### [Input for this task]
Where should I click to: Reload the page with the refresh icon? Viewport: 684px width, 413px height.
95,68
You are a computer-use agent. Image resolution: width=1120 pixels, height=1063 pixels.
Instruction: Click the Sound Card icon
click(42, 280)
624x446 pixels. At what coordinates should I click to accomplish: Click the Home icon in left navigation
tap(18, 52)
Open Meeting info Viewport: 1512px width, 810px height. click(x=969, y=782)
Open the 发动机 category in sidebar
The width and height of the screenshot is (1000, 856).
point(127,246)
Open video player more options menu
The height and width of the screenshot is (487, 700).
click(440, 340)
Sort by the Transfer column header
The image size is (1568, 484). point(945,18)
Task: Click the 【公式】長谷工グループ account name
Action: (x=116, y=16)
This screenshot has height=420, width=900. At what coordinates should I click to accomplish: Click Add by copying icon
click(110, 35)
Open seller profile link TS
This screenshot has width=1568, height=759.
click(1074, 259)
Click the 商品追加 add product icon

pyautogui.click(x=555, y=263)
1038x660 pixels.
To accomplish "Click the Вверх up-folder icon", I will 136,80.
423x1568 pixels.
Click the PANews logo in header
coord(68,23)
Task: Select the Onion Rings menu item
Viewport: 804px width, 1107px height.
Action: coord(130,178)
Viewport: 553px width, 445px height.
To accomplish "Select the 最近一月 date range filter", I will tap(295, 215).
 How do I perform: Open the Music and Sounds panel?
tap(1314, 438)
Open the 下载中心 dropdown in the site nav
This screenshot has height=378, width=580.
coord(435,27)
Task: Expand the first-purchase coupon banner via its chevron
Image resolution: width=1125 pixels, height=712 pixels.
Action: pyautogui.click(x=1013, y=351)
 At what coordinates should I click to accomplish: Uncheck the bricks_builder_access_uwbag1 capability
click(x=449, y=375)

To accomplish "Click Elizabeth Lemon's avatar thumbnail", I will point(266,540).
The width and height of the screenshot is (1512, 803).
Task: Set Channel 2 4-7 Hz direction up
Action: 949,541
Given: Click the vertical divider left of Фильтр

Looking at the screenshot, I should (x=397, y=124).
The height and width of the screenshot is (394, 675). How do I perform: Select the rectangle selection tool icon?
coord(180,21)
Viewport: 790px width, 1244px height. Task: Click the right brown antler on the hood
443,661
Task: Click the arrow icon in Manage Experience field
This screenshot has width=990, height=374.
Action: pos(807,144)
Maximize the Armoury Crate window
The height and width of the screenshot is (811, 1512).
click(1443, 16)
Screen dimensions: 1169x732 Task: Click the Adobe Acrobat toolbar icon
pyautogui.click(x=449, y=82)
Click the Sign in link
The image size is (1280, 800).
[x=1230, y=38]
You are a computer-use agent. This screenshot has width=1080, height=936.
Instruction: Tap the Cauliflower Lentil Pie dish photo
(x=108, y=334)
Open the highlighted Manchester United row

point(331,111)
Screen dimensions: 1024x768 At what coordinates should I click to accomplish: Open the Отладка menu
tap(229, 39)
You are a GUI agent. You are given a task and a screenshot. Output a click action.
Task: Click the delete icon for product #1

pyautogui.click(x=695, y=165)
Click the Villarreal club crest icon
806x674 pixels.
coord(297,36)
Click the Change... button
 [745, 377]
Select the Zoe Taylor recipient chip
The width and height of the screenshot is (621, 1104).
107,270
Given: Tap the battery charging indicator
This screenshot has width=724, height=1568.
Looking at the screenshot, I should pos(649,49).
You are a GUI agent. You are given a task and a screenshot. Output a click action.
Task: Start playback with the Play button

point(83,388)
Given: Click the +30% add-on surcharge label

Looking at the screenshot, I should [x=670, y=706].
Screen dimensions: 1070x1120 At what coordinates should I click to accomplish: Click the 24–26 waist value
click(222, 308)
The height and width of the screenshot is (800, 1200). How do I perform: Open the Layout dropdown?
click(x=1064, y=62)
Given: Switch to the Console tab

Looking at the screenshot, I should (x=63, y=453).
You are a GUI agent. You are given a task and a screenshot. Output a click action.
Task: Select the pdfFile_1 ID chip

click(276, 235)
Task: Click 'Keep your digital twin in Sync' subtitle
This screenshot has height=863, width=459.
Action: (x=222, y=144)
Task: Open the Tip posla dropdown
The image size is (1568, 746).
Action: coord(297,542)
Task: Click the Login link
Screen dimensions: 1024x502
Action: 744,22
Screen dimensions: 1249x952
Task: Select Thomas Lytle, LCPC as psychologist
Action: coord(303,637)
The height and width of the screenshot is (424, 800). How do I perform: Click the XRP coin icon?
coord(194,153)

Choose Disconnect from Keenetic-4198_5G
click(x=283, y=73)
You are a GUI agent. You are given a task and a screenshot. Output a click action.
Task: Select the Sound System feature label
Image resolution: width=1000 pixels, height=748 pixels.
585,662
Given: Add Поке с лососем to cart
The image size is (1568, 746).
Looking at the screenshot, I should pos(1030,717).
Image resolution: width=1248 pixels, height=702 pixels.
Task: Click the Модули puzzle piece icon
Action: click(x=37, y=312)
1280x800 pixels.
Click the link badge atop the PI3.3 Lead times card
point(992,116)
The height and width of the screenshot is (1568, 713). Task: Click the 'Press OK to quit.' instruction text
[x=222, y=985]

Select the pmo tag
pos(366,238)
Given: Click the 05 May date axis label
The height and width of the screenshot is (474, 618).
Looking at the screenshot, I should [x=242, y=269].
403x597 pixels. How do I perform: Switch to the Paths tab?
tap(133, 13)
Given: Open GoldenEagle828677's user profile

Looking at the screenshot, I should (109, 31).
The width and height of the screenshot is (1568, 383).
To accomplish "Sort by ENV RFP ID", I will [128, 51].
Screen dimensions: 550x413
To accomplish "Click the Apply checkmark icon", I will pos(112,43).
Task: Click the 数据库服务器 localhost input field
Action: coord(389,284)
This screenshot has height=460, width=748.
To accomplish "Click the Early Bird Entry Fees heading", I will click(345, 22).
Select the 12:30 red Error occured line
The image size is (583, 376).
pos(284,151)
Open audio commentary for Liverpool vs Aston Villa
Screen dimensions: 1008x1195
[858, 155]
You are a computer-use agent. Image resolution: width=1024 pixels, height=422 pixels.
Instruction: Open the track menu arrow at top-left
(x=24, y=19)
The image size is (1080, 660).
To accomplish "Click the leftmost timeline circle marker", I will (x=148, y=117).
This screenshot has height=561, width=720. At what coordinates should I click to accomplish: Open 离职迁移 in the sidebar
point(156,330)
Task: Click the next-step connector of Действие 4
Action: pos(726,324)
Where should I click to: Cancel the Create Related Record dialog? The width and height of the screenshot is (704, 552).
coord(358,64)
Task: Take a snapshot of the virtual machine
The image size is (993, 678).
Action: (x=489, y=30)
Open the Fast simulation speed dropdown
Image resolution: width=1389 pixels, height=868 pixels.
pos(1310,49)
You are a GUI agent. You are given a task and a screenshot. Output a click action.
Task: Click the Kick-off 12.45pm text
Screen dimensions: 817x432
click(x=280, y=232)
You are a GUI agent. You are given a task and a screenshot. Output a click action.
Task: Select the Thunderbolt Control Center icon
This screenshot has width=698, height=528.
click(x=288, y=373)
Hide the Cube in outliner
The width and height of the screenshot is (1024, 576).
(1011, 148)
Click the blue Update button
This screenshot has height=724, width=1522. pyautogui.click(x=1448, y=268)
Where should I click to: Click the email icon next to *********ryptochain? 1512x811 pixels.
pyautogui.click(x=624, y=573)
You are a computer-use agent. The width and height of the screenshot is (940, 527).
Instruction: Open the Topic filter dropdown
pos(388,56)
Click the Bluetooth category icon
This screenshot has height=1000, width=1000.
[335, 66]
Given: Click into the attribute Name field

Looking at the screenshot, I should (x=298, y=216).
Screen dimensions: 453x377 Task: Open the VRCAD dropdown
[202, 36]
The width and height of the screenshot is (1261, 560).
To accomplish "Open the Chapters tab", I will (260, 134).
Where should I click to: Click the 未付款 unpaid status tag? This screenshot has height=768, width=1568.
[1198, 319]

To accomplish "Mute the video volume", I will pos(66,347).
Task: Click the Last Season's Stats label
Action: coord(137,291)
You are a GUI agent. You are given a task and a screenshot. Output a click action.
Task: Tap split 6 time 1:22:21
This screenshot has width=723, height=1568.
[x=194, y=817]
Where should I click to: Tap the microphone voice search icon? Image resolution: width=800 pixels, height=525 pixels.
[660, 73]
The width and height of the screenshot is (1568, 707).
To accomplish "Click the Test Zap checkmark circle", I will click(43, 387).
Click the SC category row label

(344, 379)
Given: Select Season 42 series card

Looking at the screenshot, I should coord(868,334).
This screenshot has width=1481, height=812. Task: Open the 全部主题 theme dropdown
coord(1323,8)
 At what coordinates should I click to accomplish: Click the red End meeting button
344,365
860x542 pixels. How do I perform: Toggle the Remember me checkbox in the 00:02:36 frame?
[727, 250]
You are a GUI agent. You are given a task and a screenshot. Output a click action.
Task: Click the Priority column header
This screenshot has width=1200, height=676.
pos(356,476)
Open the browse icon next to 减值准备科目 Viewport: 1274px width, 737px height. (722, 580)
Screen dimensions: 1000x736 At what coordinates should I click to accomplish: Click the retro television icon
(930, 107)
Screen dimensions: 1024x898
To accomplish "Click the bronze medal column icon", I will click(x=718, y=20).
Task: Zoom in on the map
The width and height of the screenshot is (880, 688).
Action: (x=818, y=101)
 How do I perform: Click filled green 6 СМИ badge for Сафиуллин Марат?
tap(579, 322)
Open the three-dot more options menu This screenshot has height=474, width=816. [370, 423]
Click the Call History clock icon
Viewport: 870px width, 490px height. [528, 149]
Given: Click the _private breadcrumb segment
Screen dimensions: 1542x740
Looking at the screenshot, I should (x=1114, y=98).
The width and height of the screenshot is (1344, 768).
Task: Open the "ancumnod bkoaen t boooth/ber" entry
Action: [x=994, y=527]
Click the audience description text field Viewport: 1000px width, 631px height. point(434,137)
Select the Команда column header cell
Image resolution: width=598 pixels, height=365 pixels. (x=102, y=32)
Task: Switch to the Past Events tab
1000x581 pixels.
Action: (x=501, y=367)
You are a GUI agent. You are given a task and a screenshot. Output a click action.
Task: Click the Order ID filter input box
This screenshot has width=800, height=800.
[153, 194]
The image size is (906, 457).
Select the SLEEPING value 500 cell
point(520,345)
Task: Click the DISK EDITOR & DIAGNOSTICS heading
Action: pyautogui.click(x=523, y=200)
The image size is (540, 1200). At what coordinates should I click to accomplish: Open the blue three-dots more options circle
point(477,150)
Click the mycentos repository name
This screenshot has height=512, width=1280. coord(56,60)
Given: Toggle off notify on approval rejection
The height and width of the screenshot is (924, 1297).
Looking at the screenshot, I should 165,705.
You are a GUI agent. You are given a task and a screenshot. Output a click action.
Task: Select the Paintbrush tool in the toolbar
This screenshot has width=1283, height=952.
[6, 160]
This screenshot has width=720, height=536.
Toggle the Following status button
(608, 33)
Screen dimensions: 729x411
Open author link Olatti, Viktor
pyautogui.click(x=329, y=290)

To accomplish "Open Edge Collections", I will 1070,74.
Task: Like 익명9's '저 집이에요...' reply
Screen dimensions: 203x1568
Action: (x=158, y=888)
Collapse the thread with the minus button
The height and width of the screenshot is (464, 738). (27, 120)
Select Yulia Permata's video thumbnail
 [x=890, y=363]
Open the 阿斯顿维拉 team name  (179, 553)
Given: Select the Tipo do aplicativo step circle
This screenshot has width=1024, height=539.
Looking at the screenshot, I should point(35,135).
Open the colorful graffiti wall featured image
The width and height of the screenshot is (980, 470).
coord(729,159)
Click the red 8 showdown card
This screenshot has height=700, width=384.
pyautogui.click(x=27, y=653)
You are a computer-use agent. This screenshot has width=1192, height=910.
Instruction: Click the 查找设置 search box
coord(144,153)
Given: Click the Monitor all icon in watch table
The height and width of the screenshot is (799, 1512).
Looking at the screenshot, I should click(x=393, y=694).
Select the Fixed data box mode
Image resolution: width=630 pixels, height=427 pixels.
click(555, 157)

### [Your task]
Return only the lines between the one holding "Where should I click to: Tap" and the one holding "Task: Switch to the Past Events tab", inclusive, exactly as they appear above.

### [Result of the task]
Where should I click to: Tap the microphone voice search icon? Image resolution: width=800 pixels, height=525 pixels.
[660, 73]
The width and height of the screenshot is (1568, 707).
To accomplish "Click the Test Zap checkmark circle", I will click(43, 387).
Click the SC category row label

(344, 379)
Given: Select Season 42 series card

Looking at the screenshot, I should coord(868,334).
This screenshot has width=1481, height=812. Task: Open the 全部主题 theme dropdown
coord(1323,8)
 At what coordinates should I click to accomplish: Click the red End meeting button
344,365
860x542 pixels. How do I perform: Toggle the Remember me checkbox in the 00:02:36 frame?
[727, 250]
You are a GUI agent. You are given a task and a screenshot. Output a click action.
Task: Click the Priority column header
This screenshot has width=1200, height=676.
pos(356,476)
Open the browse icon next to 减值准备科目 Viewport: 1274px width, 737px height. (722, 580)
Screen dimensions: 1000x736 At what coordinates should I click to accomplish: Click the retro television icon
(930, 107)
Screen dimensions: 1024x898
To accomplish "Click the bronze medal column icon", I will click(x=718, y=20).
Task: Zoom in on the map
The width and height of the screenshot is (880, 688).
Action: (x=818, y=101)
 How do I perform: Click filled green 6 СМИ badge for Сафиуллин Марат?
tap(579, 322)
Open the three-dot more options menu This screenshot has height=474, width=816. [370, 423]
Click the Call History clock icon
Viewport: 870px width, 490px height. [528, 149]
Given: Click the _private breadcrumb segment
Screen dimensions: 1542x740
Looking at the screenshot, I should (x=1114, y=98).
The width and height of the screenshot is (1344, 768).
Task: Open the "ancumnod bkoaen t boooth/ber" entry
Action: [x=994, y=527]
Click the audience description text field Viewport: 1000px width, 631px height. point(434,137)
Select the Команда column header cell
Image resolution: width=598 pixels, height=365 pixels. (x=102, y=32)
Task: Switch to the Past Events tab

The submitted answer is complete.